▶ **PASSAGE SHOWN**:

______________________________

Our puppy is also a spoo and 11 weeks.... Same struggles! I've started leaping over the baby gate I to the other room when Noodle nips. The kids aren't as good about it though. They get upset she is doing it but want her to magically stop without changing their behavior (like my daughter wears a long flappy nightgown. Flappy nightgowns are Noodle's favorite thing to bite.)


----------



## lily cd re (Jul 23, 2012)

SueNoodle this sounds like a teachable moment for baby dogs and baby people. You are the person with the big girl panties, not your kids. I would spend time in getting your kids on board with training your pup, including putting the flappy nightgowns away for a while.


----------



## Oonapup (Oct 16, 2020)

SueNoodle said:


> Our puppy is also a spoo and 11 weeks.... Same struggles! I've started leaping over the baby gate I to the other room when Noodle nips. The kids aren't as good about it though. They get upset she is doing it but want her to magically stop without changing their behavior (like my daughter wears a long flappy nightgown. Flappy nightgowns are Noodle's favorite thing to bite.)

______________________________

▶ **LISTED RECORDS**:
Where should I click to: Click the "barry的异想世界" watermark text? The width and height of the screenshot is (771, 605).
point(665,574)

______________________________

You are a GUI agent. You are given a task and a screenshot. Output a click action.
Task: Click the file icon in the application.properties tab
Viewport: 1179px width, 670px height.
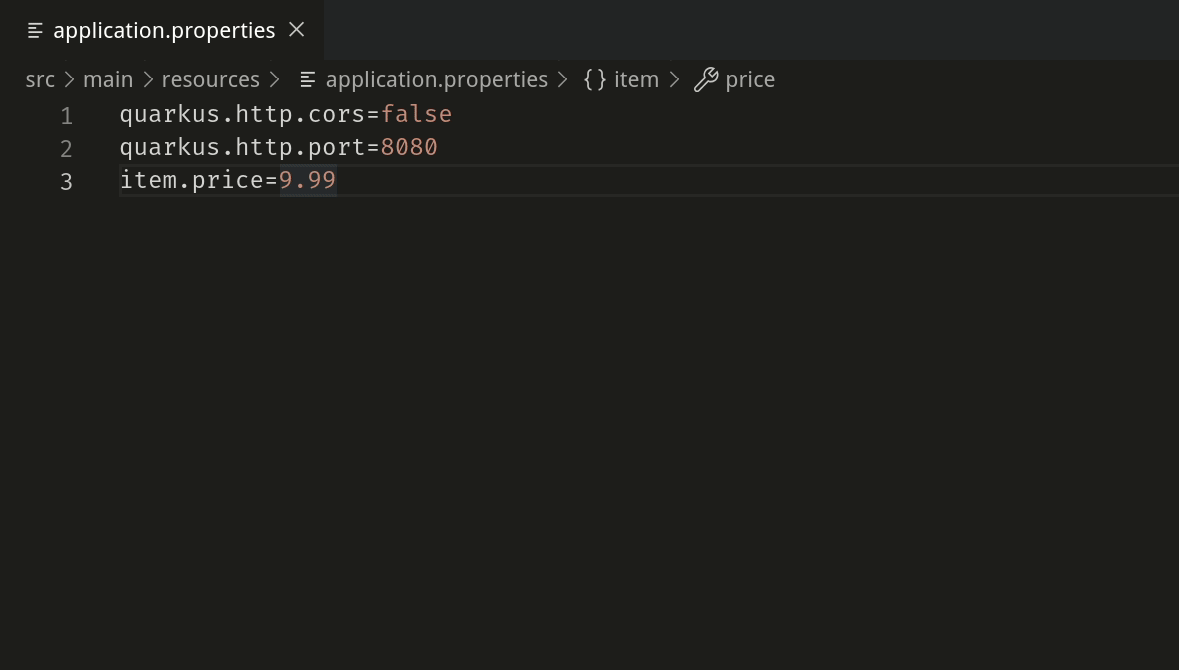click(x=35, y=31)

______________________________

▶ **TASK INSTRUCTIONS**:
[1] Reproduce verbatim the records from the line containing "Where should I" through the line containing "point(665,574)", and include nothing else.
[2] Write the next part of the forum thread on the nipping puppy, continuing after its final quoted post.

▶ **OUTPUTS BY TASK**:
[1]
Where should I click to: Click the "barry的异想世界" watermark text? The width and height of the screenshot is (771, 605).
point(665,574)

[2]
The challenge with getting kids to change their behavior is so real! Our puppy is almost 7 months and was doing so, so well until (I think) a disruption in her routine/teenage boundary testing has caused the bitey-ness to resurge. We did put the tempting furry slippers away, back when Oona was in the stage yours is now. Right now our struggle is with getting the child to manage her own impulse control in order to help the puppy succeed and also managing household chaos/transitions so one of the adults can be there to get out in front of the naughty puppy thing she's about to do. It's tough!


----------



## SueNoodle (Feb 28, 2021)

Lily, we are working on it! Takes time with both people and dog puppies


----------



## lily cd re (Jul 23, 2012)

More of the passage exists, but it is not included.